Is this forever?
by Stephanie
(United States)
Hello,
I struggled with dibilitating IBS symptoms off and on for about 6 years and it progressively got worse 3 years ago. I was finally diagnosed with IBS and mostly struggled with constipation until this year I started struggling with diarrhea.
A year ago I had to quite a job that I loved, stopped volunteering a various jobs I also enjoyed, even have lost friendships because of my lack of availablity to my dibilitating health issues. I got so insanely sick losing 60lbs in 2 months an all the doctors could tell me was it was all in my head!

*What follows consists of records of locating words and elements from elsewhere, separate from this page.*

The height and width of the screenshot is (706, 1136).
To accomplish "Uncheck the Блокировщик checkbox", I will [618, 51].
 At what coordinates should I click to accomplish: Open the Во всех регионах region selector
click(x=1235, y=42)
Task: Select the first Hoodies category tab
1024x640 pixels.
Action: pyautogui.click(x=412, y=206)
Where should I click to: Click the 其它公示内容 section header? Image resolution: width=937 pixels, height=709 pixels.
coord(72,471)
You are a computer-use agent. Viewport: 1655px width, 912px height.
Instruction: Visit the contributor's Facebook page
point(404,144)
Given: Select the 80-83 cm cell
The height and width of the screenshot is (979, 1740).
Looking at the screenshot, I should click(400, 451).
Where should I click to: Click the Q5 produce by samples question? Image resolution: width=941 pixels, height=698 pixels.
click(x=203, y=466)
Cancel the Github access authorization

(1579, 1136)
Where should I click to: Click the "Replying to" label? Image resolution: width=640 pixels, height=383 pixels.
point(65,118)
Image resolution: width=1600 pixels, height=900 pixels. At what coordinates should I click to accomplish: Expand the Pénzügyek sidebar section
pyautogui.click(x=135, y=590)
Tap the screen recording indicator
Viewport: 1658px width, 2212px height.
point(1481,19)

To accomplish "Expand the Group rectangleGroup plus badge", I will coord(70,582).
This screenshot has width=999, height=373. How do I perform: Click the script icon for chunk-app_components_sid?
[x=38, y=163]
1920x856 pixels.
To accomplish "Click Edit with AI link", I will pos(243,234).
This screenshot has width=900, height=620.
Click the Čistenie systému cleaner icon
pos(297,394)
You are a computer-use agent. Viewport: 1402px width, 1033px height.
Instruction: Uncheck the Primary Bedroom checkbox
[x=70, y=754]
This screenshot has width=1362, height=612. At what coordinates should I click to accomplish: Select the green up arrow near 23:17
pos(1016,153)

Of course the big pusher with my doctor was anti-depressents. So out of desperation I get on them in hopes it would help. Did it? No! It only caused other issues.
It helps writing and venting out my struggles here. It helps even more knowing that I'm not alone. I have a very difficult time getting my family to understand which has hurt me very badly and caused me to not want anything to do with them.
My husband goes through waves of being really supportive and then sick of me. My illnesses has caused a lot of marital issues. Makes me more mad at myself for not being able to fix my symptoms. I won't even go through the big long list of different prescriptions, diets, exercises, counseling, massages, etc. I've been on trying to help myself. How have you handled lack of family support? Are you able to work?